Management is complex and must be done in a well-equipped Intensive Care Unit (ICU).  Non-ICU care in severe cases is associated with high mortality.  General principles are listed here, but detailed written dosing protocols must be available and used for most interventions.

  1. Airway – in severe generalized tetanus, immediate endotracheal intubation to protect against laryngeal spasm is indicated.  For those with poor prognostic signs, where even survivors will require weeks of intensive care while synapses regenerate, immediate or early tracheostomy is advised.  Our patient was intubated two days after arrival due to difficulty controlling spasms and salivary secretions, and tracheostomy was performed one day later.
  2. Relaxation-Sedation – must be titrated to eliminate reflex spasm.  Large amounts of diazepam, up to 20 mg/kg/day by IV bolus combined with chlorpromazine have been used.  Patients are relatively refractory to the sedating and respiratory depressive effects of diazepam. Midazolam is increasingly used.  A recent randomized controlled trial [Lancet. 2006 Oct 21;368(9545):1436-43] indicates that continuous magnesium sulphate infusion improves control of muscle spasms and autonomic instability and reduces the need for mechanical ventilation.  Magnesium sulphate can be combined with diazepam to improve control.  If this regimen does not control spasm, artificial ventilation and complete neuromuscular blockade with vecuronium as the drug of choice is indicated.

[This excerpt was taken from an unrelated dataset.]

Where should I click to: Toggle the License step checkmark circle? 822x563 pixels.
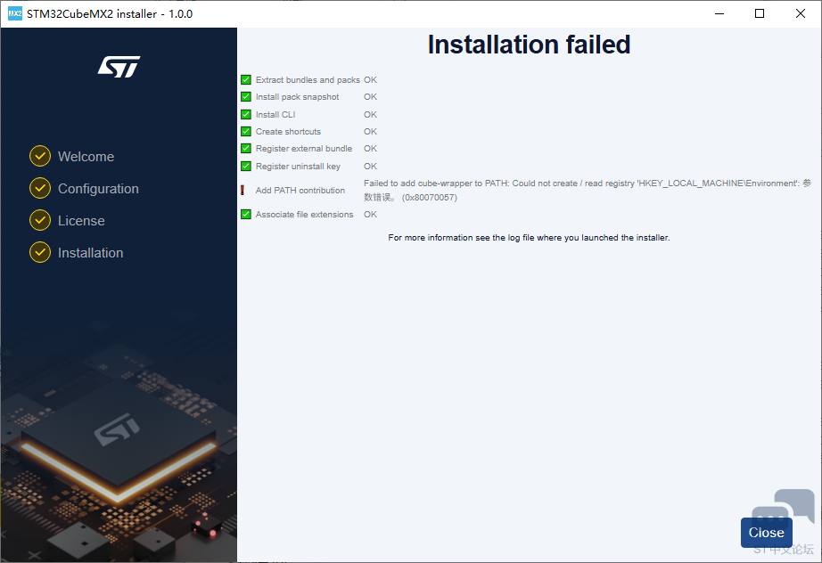[39, 220]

  3. Neutralize toxin – either human hyperimmune globulin (ideal) or equine anti-tetanus globulin should be given intramuscularly.  Some centres give a portion of the globulin intrathecally.  A primary series of tetanus toxoid should be initiated, as disease does not protect against future infection.
  4. Treat portal of entry – surgical debridement and antibiotics.  Penicillin has classically been used but metronidazole is now used in Perú due to some data implicating penicillin as an antagonist of GABA [Ann Trop Med Parasitol. 2004 Jan;98(1):59-63], thereby decreasing benzodiazepine effectiveness.
  5. General care – includes usual ICU considerations but also intense avoidance of light and stimuli as these readily precipitate reflex spasm.
  6. Treat any sympathetic hyperactivity – among beta blockers, esmolol is preferred due to its short half life; combined alfa and beta blockade has also been used.  Alternatively, morphine or clonidine with or without magnesium sulphate can be used.